INTERNATIONAL DAY OF LOVE
Jewellery, chocolates, red roses and love
It’s that time of the year again. 14 February. The International Day of Love.
In the past, Christmas Day has been the clear winner for the most popular day to get engaged. But in 2021 Valentine’s Day took the top spot as the most popular day to get engaged. Receiving a ring sure beats a box of chocolates or bouquet of red roses, doesn’t it?
If we stay true to the meaning of Valentine’s Day, this is the perfect day to express (or confess) your love to someone, and to support this feeling you can give them chocolates, letters, flowers or even a diamond ring.
This day may well be associated with romance but Valentine’s Day history goes way back and the origins of Valentine's Day are not clear.
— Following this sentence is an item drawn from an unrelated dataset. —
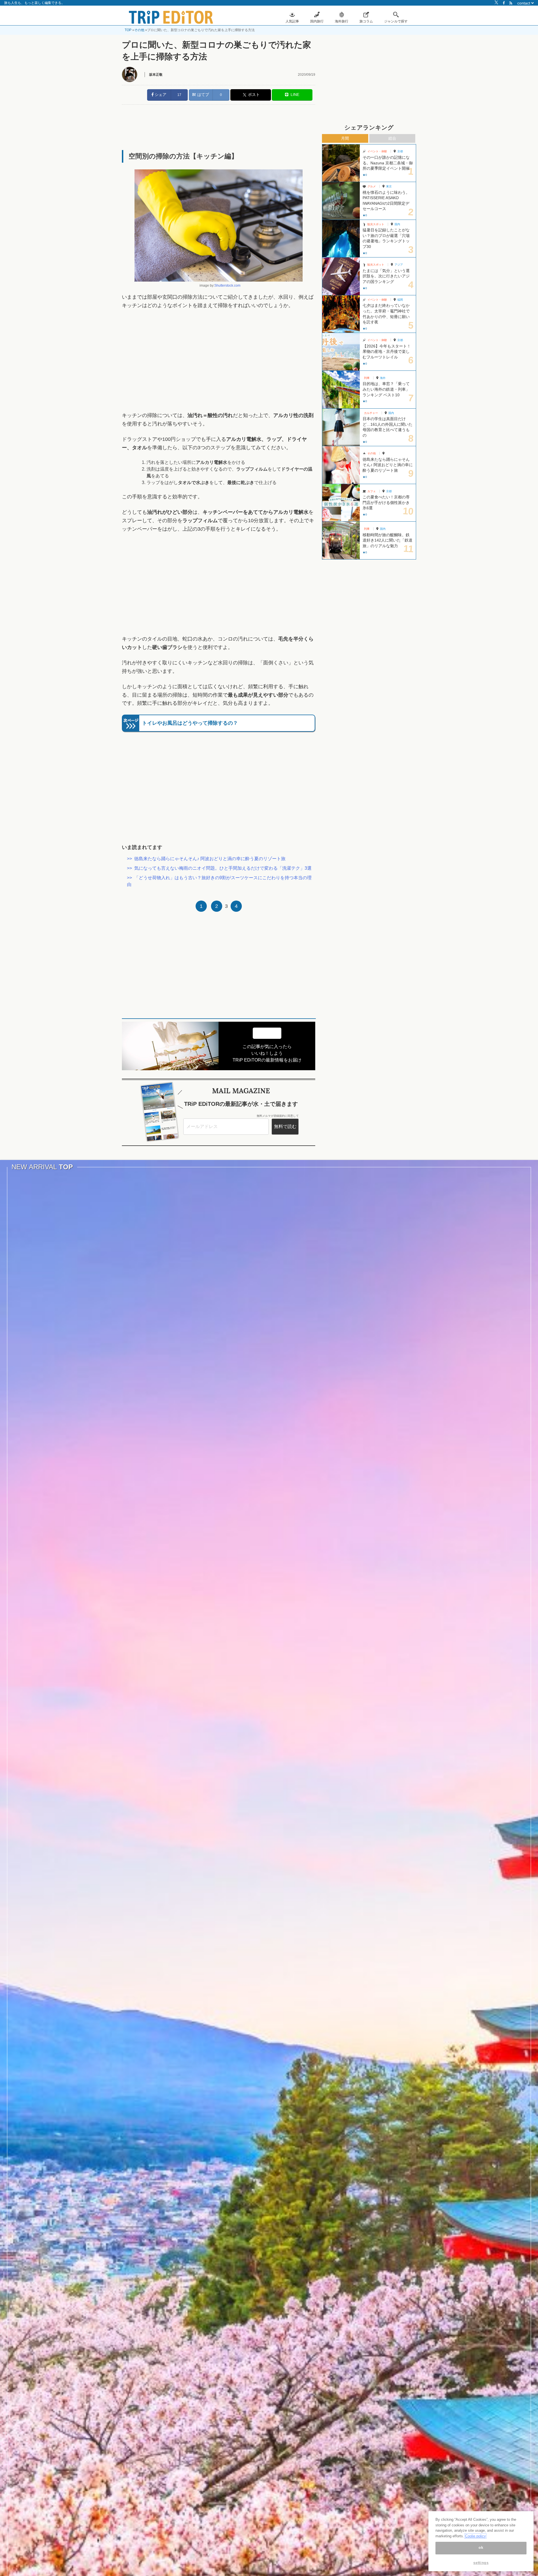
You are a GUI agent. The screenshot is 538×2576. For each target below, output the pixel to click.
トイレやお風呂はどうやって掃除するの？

Many sources believe that it stems from the story of St Valentine, a Roman priest. Unlike the meaning of Valentine’s Day, we use today, the real legend is centuries old. The original story comes from the third century AD. The story is about a bishop called Valentinus or Valentine. This bishop believed in true love and performed weddings for soldiers forbidden to marry, because of a Roman emperor edict decreeing married soldiers did not make good warriors and thus young men could not marry. This Saint Valentine wore a ring with a Cupid on it—a symbol of love—that helped soldiers recognize him. And, in a precursor to greeting cards, he handed out paper hearts to remind Christians of their love for God. Cupid, the most popular symbol of Valentine’s Day is known as the son of Venus who is the goddess of love and beauty. In roman mythology, Cupid is known as the god of affection. Which is why it makes sense for him to be the symbol of love. Legend states that whoever gets hit by cupid’s magical love arrows will cause the two people to fall deeply in love! In modern day art, during the 14th and 17th centuries, painters created a symbol of cupid as an angel baby with a diaper on. He would carry a heart shaped arrow that had an end to make people fall in love, but also had a blunt edge that would make people fall out of it. The same baby began to appear on cards and Valentine’s Day memorabilia during the late 1800’s.
Because of this legend, St. Valentine became known as the patron saint of love. The Saint Valentine prayer asks Saint Valentine to connect lovers together, so that two become one, and the couple remembers their devotion to God.
At the end of the 5th century, Pope Gelasius declared February 14 St. Valentine's Day, and since then, February 14th has been a day of celebration. Valentine’s Day began to be popularly celebrated around the 17th century.
Valentine’s Day in its modern American form can be traced as far back as the mid-19th century. In 1847, Esther Howard, the daughter of a printer, became inspired to mass-produce Valentine’s Day cards after receiving a lacey love note from England in her new homeland of America.
According to others the ancient Roman calendar called Lupercalia fell on 14 February —which some historians believe is what led to Valentine's Day being all about love. Lupercalia celebrated fertility, and may have included a ritual in which men and women were paired off by choosing names from a jar. In Ancient Greece, people observed a mid-winter celebration for the marriage of the god Zeus and the goddess Hera.
Physicians of the 1800s commonly advised their patients to eat chocolate to calm their pining for a lost love. In the 1890s, Cadbury was the first manufacturer to produce heart-shaped boxes of assorted chocolates, which the romantic Victorians went crazy for. Today, 35 million+ heart-shaped boxes are sold every year.